[Tasks and exercises]:
1. Reproduce the portion of the stick supply thread that runs from "Looks like there" to "(Nov 25, 2021)", without changing any wording or punctuation.
2. Continue the stick supply thread from the point where it ends, following the last line shown.

# Back yard stick supply.



## CV3 (Jan 30, 2014)

Today I cut back the Crape Myrtles in the back yard for the first time in over two years and there are some good sticks in the pile. Hope to pick out 10 or 15 1'+ diameter sticks . They should be ready to use in the fall. As you can see my stick picker is finding the good ones.


----------



## ndncowboy (Nov 24, 2021)

I wondered about a Crepe Myrtle but thought it would be too brittle. If needed, one good whack on a bad guy and you would have a busted cane or stick I would think. That's how I trim mine sometimes is by breaking limbs I don't want.


----------



## dww2 (Feb 4, 2017)

Looks like there are some nice ones in there, Randy. 

I had a pile of brush from a crab apple I'd taken down at the gf's mother's house and my boys marked a few of them for me to use. LOL.


----------



## BigJim (Nov 25, 2021)

ndncowboy said:


> I wondered about a Crepe Myrtle but thought it would be too brittle. If needed, one good whack on a bad guy and you would have a busted cane or stick I would think. That's how I trim mine sometimes is by breaking limbs I don't want.


That is one thing I haven't taken into consideration when picking out a good stick. It never dawned on me that I may have to warp someone's frame with one. However, so far all my sticks would work for that, not that I would pop someone unless it was necessary. lol My main concern is, will the stick hold up to hold onto, if I were to fall and need the stick to get back up with.

Nice looking bunch of sticks to choose from Randy.


----------



## CV3 (Jan 30, 2014)

ndncowboy said:


> I wondered about a Crepe Myrtle but thought it would be too brittle. If needed, one good whack on a bad guy and you would have a busted cane or stick I would think. That's how I trim mine sometimes is by breaking limbs I don't want.

[Recorded information]:
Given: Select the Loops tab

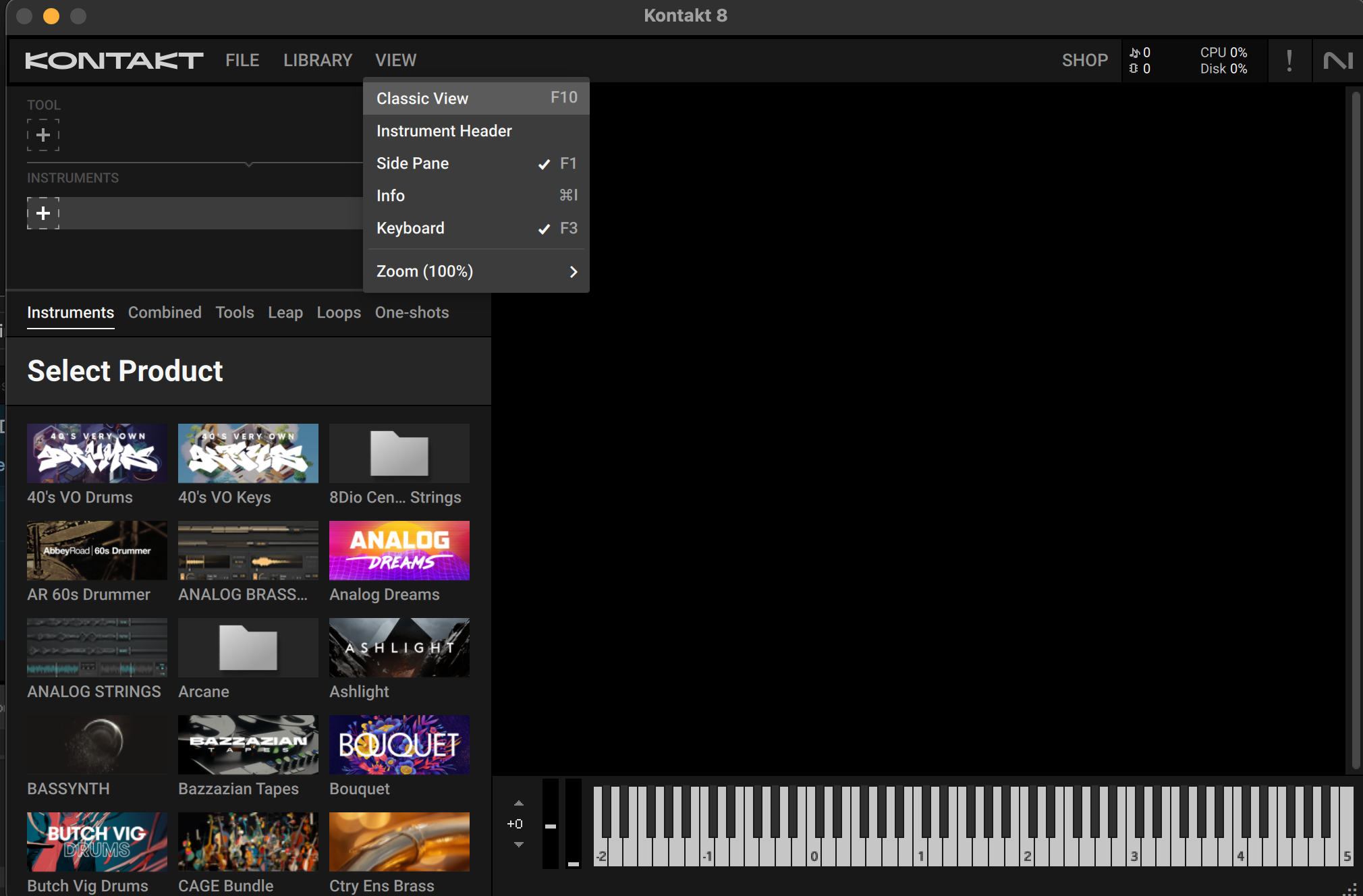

[Per-task outputs]:
1.
Looks like there are some nice ones in there, Randy. 

I had a pile of brush from a crab apple I'd taken down at the gf's mother's house and my boys marked a few of them for me to use. LOL.


----------



## BigJim (Nov 25, 2021)

2.
It is s dense wood and very hard when it dryes. Some people carve it while it is green do to its hardness when it s dry.


----------



## John Smith_inFL (Nov 23, 2021)

I wondered the same thing. Here in my area, there are many sources to get them from. but, I was thinking they had a hollow center.


----------



## valky307 (Nov 23, 2021)

Nice stash Randy, and handy too. I wish my hunting sticks was that convenient! It will be fun to see how they turn out.


----------



## CV3 (Jan 30, 2014)

John Smith_inFL said:


> I wondered the same thing. Here in my area, there are many sources to get them from. but, I was thinking they had a hollow center.


Hi John
I there may be some species that are but every thing I have ever used or cut is solid. Janka Hardness ratings I have seen on myrtle are over 1200. Very hard when dry.


----------



## BigJim (Nov 25, 2021)

That is about the hardness of red oak.


----------



## ndncowboy (Nov 24, 2021)

John Smith_inFL said:


> I wondered the same thing. Here in my area, there are many sources to get them from. but, I was thinking they had a hollow center.


They are solid here. Large piles of them burn hot too.


----------



## Cutman (5 mo ago)

I have a Crape Myrtle tree in my back yard , the bark is beautiful. When the time comes I'm eyeballing a few branches. I'm enjoying making walking sticks and canes. Be Well.
Chris


----------



## BigJim (Nov 25, 2021)

Hey Chris, I have thought of trying Crape Myrtle also.


----------



## Cutman (5 mo ago)

Big Jim
My wife would rip off my arm and beat me with the bloody end if I cut one now, but in time. A good excuse is something to remember what a nice tree it was, Be Well Jim.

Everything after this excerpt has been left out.